Ольга Михайловна Лучинская преподавала в музыкальном училище, и держать в узде класс из двух десятков студенток входило в ее прямые обязанности. Причем справлялась она весьма неплохо. Но дочери… Дочери — это совсем другое. Скорей бы уже их папа вернулся из рейса!
Семьи, в которых отец отсутствует дома десять месяцев из двенадцати, во Владивостоке — вовсе не редкость. Город моряков и рыбаков встречает мужчин с распростертыми объятиями. Как дорогих гостей. Хозяйками же в доме, безусловно, являются женщины, самые мудрые из которых отдают пальму первенства мужьям… но только на время их отпуска.
Валентин Сергеевич Лучинский был капитаном дальнего плавания Дальневосточного Морского Пароходства, а Ольга Михайловна — мудрой женщиной, поэтому с момента его возвращения из рейса и до момента отъезда перекладывала на мужа обязанности главы семьи и становилась «слабой половиной». Что было для разнообразия чрезвычайно приятно.
Последний рейс Валентина Сергеевича затянулся дольше, чем обычно, и Ольга чувствовала, что ее способность быть сильной на пределе. Трехкомнатная квартира, которую их семья получила в новом доме несколько месяцев назад, была доведена до ума и отремонтирована ее стараниями, и Лучинская надеялась, что к моменту переезда муж будет уже дома. Но — увы! Возвращение судна капитана Лучинского отложили на месяц, потом еще на полтора, а тянуть с переселением и дальше было невозможно: 1-е сентября девочки должны были встретить в новой школе.
Двойняшки сели за парту в первый раз, а Лиза… Лизу непременно надо было увозить из старой школы. На последнем родительском собрании классная руководительница просто умоляла Ольгу Михайловну об этом: «Девочку нужно срочно спасать. Срочно! — с чувством восклицала она после рассказа об очередной проделке ученицы: Лиза с приятелями закрыла кого-то в туалете на целый урок. — Она такая способная, у нее светлая голова. Но как она себя ведет? Это же просто Хан Мамай в юбке, и дружит с одними хулиганами! — Классная сделала многозначительную паузу. — Ольга Михайловна, неужели вам не стыдно? Девочка остается третий год без похвального листа только из-за того, что водится с плохой компанией. У директора не поднимается рука ко всем ее пятеркам и отличной учебе добавить фразу „примерное поведение“. Если так и дальше будет продолжаться, Лизе не видать золотой медали, как своих ушей!»

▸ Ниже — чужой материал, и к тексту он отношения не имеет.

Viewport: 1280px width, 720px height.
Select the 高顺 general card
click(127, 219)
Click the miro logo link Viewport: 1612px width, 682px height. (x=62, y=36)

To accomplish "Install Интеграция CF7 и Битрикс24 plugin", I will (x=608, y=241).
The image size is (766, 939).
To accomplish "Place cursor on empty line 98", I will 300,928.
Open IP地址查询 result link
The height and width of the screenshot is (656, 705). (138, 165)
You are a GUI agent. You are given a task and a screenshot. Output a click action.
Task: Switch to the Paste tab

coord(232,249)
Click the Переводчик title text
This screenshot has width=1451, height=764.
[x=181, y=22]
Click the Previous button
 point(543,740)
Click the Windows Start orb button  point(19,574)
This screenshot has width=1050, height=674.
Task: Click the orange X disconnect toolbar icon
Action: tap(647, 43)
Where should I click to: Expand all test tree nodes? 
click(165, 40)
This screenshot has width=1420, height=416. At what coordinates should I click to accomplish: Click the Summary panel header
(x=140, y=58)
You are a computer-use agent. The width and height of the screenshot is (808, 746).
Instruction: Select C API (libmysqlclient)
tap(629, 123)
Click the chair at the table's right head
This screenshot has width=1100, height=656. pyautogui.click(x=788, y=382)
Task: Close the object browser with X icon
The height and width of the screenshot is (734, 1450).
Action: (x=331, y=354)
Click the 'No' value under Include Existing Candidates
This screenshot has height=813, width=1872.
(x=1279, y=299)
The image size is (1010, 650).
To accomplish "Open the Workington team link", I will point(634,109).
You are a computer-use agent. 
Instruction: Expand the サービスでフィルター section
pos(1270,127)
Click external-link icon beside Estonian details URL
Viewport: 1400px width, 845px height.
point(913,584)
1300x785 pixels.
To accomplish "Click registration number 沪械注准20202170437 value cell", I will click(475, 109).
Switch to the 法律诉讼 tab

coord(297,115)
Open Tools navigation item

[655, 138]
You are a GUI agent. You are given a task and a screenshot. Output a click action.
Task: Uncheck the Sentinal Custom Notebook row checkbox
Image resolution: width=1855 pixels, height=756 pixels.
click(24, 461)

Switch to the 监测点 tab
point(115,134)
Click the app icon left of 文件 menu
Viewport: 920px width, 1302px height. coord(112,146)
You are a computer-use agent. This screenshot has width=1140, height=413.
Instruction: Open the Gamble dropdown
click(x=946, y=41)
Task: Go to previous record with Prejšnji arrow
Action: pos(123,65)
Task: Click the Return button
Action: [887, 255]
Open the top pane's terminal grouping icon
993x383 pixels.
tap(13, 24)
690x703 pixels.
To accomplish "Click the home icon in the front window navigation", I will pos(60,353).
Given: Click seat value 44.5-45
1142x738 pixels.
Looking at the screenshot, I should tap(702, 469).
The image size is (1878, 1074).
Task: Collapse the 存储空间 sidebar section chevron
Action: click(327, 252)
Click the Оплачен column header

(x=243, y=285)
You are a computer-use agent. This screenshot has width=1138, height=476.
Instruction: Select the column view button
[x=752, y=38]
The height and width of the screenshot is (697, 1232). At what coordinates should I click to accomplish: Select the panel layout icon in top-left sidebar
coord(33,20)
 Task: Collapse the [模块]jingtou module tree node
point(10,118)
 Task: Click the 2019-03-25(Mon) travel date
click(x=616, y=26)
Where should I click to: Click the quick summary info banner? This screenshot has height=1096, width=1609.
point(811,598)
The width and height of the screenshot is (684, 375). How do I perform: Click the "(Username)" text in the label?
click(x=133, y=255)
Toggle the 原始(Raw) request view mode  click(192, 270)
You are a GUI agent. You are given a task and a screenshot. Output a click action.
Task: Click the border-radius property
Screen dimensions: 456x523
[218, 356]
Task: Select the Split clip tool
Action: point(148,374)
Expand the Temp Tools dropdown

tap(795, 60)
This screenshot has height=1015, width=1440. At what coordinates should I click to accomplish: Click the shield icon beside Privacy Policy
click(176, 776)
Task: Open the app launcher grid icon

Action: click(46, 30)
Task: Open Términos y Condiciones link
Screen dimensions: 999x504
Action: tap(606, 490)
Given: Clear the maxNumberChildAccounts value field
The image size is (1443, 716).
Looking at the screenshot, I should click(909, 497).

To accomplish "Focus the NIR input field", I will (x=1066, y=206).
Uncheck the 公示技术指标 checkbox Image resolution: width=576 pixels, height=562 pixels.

Ольге Михайловне приходилось краснеть практически на каждом родительском собрании: учителя сначала хвалили ее старшую дочь за успехи в учебе, потом вспоминали то, что она натворила за последний месяц — и собрание превращалось в пытку. К жалобам педагогов частенько присоединялись родители обиженных одноклассников, которым Лиза умудрилась намазать стул клеем или прилепить жвачку в волосы, и мама ученицы Лучинской начинала жалеть, что не может провалиться на этаж ниже.
Несмотря на весь педагогический талант Ольги Михайловны, попытки привить девочке манеры юной леди терпели крах раз за разом.
— Лиза! — взывала она к совести дочери после телефонного звонка разъяренной мамы ее одноклассницы. — Чем тебе сегодня не угодила Люба Михайлова? Неужели на уроке математики тебе нечем было заняться, кроме разрисовывания ее сумки?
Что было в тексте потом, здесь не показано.